Courting a mess to end all messes

[miningmx.com] — IT’S a sign of how fraught, almost paranoic, mineral tenure has become in South Africa that Exxaro Resources CEO Sipho Nkosi is reticent to engage the department of mineral resources (DMR) about dividing a mining right.

The plan is that in order to secure project finance for up to 50% of Exxaro’s R9.5bn Grootegeluk Medupi Expansion Project (GMEP), bankers are hoping to divide the mining title at Grootegeluk to isolate the new revenue the expanded section will produce. The finance can then be derisked against revenue generated from the supply of up to 14.6 million tonnes (mt) per year of coal to Eskom’s Medupi power station.
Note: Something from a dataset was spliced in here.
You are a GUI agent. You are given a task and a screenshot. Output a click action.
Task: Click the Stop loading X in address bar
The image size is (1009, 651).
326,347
Nkosi told Miningmx last week that his preference is to avoid taking on project finance for the capital cost not covered by the R4.5bn loan syndication Exxaro already has in place. He would rather use cash resources. Although project finance can be found in other ways for GMEP, the point is that Nkosi – a well connected, influential mining boss if ever there was one – is hesitant to risk that kind of discussion with the DMR, at least in the current climate.
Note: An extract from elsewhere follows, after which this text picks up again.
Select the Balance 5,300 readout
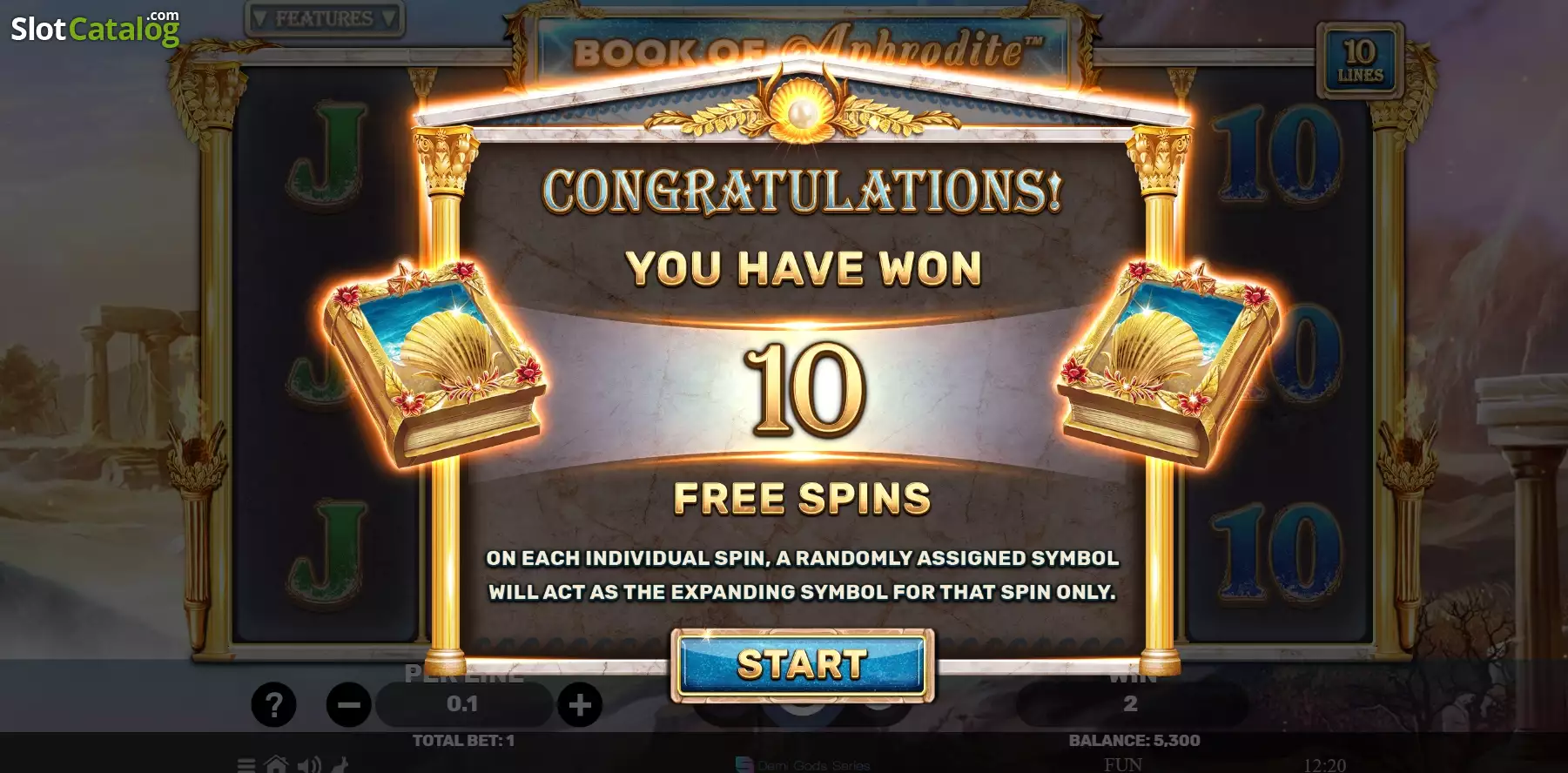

The current climate is that the Minerals and Petroleum Resources Development Act (MPRDA) of 2004 is vague in parts and needs amendments. The amendments were expected this week in tandem with Mines Minister Susan Shabangu’s budget speech, but they will not be forthcoming, not right now, says Sandile Nogxina, the DMR’s outgoing director general.

While South Africa’s mining industry waits for these crucial clarifications of law, the mayhem that is the dispute between ArcelorMittal SA and Kumba Iron Ore has been stepped up another gear.

“Nothing can occlude the basic cause of this entire predicament, which is that Amsa forgot to convert its 21.4% old mining right into a new order mining right.”

The dispute is about ownership of a 21.4% stake in Sishen Iron Ore Company (SIOC), a subsidiary of Kumba. Amsa had the stake from when it was a stablemate of Kumba in Iscor, but failed to protect it by not applying for a new order mining licence. The hitherto unknown company, Imperial Crown Trading (ICT), successfully applied for a mining licence over the stake . Kumba said its near simultaneous application for Amsa’s stake in SIOC should have been the successful one, hence the court action.*

Amsa’s latest position is that it wants to convince the courts Kumba converted its right in the Sishen Iron Ore Company (SIOC) on its behalf when it renewed its mining rights in 2008. Amsa’s view stems from its contention that the MPRDA does not allow for mineral rights to be co-owned in an undivided share structure. In other words, Kumba’s couldn’t have converted its mining licence without simultaneously converting Amsa’s stake.

The undivided share structure thing can get complex, and is probably worthy of a PhD in mineral law for someone. For the purposes of this column, however, it’s worth simply pointing out that there are lots of instances of co-ownership in an undivided share structure that have been subsequently converted. Anglo Platinum and African Rainbow Minerals co-own Modikwa mine, and successfully applied for a single, new order mining right.

The difference in the case of Amsa and Kumba, however, is that the two companies had been awarded separate (old order) mining rights. Kumba had remembered to renew its right. But Amsa hadn’t. It wants us to think it didn’t have to, but isn’t there an emperor’s clothes analogy here? Isn’t it true that Amsa just forgot? In football terms, the goalkeeper has allowed the ball to trickle through his legs; he desperately scrambles to retrieve the ball but the slow motion replay reveals the gaffe in all its terrible splendour.

And then there was another administrative error.

This seems little known, but has since emerged in respect of Amsa’s latest position on its claim to retain its stake in SIOC. Amsa is claiming that not only did Kumba renew on its behalf, but that this can be proved because Kumba was awarded a 100% right over SIOC.

As it turns out, this 100% award was a mistake on behalf of the DMR. The DMR should have awarded 78.6% of SIOC to Kumba, not 100%. Although an administrative error, it should be allowed to stand in law that Kumba owns 100% of SIOC. That’s what Amsa is hoping for anyway. Certainly it’s the avenue in court it is now pursuing.

Of course, the flip side of this coin is that if Kumba has this 100% right granted to it – if that is proved to be so in court – then neither Amsa nor ICT should lay any claim over SIOC. It’s a mess to end all messes.

Nothing, however, can occlude the basic cause of this entire predicament – which is that Amsa forgot to convert its 21.4% old mining right into a new order mining right. The ball crossed the line and hapless Amsa will have to pay for its misjudgement, forgetfulness, or whatever led to this current tornado which is ripping up fences in South Africa’s mining industry.

* ICT’s application to mine the SIOC property has been accepted – presumably to receive revenues on an attributable basis since Kumba already mines it. However, Amsa subsequently offered to buy the SIOC stake for R9bn as part of an empowerment deal that also involved a black-owned consortium with known business consorts of none other than President Jacob Zuma.